What this means for you:
- Reading episode tarballs from
/var/lib/cis490/episodes/is fine. Your inference code can open them. - Writing inference caches / model checkpoints needs a writable
path. If you want a cache under
/var/lib/cis490/models/we can addReadWritePaths=/var/lib/cis490to the unit. File a request with the path you need. - Loading model weights from disk works as long as they're
baked into
/opt/cis490(e.g./opt/cis490/training/models/weights/). - The
.venvat/opt/cis490/.venvis shared with the receiver and bootstrap services. New Python deps go inpyproject.tomland someone with write access to/opt/cis490re-runsuv sync(orpip install).

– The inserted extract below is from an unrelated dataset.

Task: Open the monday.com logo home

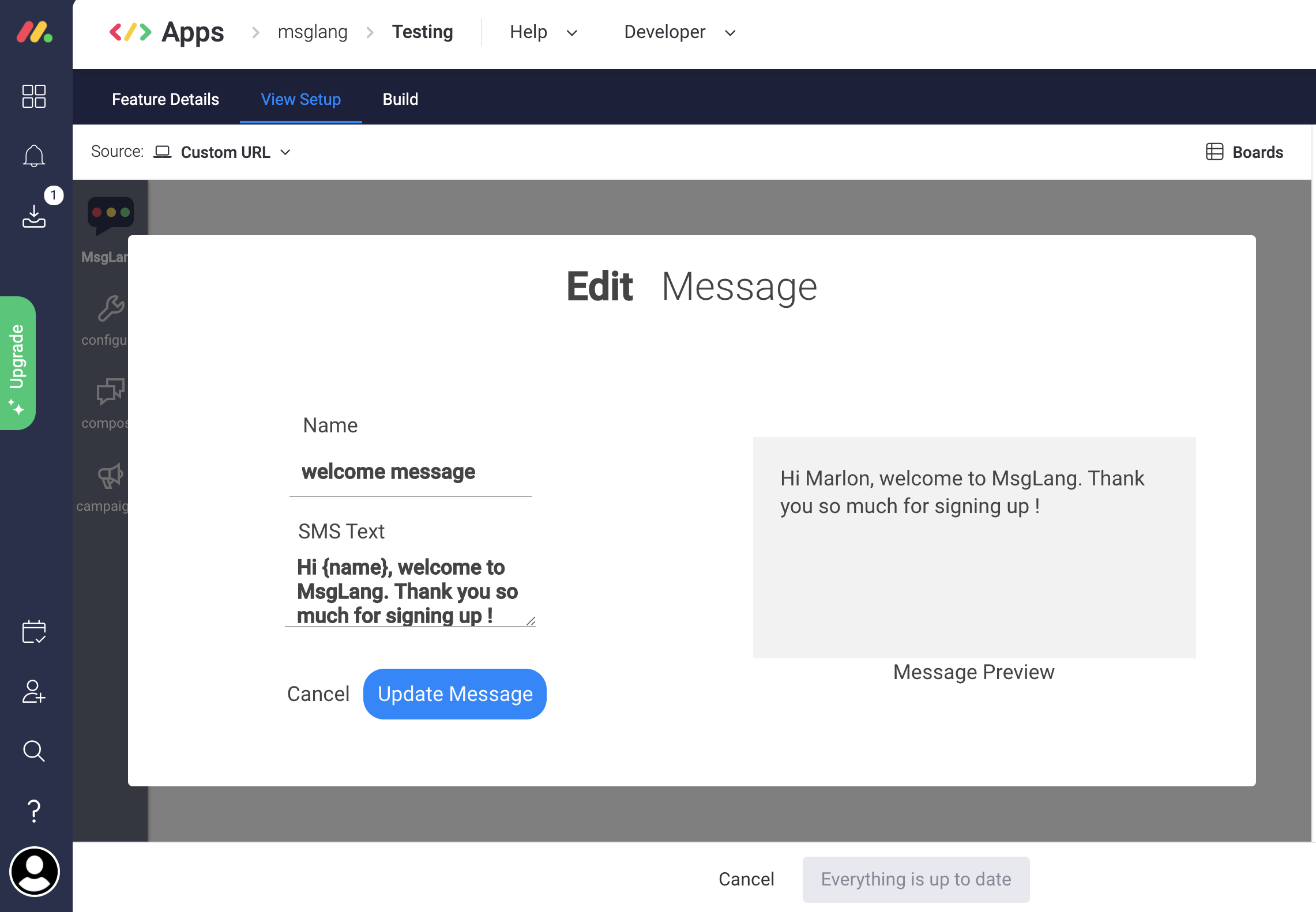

If your code runs as a separate cis490-models.service, copy the
hardening template from etc/cis490-dashboard.service and adjust
ReadWritePaths for your needs.
Worked examples
# Quick smoke test from a Pi shell
curl -s http://127.0.0.1:8447/publish \
-H 'content-type: application/json' \
-d '{"type":"model_metric","model":"lstm","accuracy":0.928}'
# → {"delivered": <N>}
# Re-publishing model state every 20 seconds so reconnects stay warm
import time
from training.dashboard.client import Publisher
pub = Publisher()
state = {"rnn": 0.872, "gru": 0.911, "lstm": 0.928, "bert": 0.954}
while True:
for model, acc in state.items():
pub.publish({"type": "model_metric", "model": model, "accuracy": acc})
time.sleep(20)
# Async producer streaming embeddings as a UMAP runs
import asyncio
from training.dashboard.client import Publisher
async def stream_embeddings(points):
pub = Publisher()
for x, y, phase in points:
await asyncio.to_thread(pub.publish, {
"type": "embedding", "x": x, "y": y, "phase": phase,
})
await asyncio.sleep(0.02) # let the UI breathe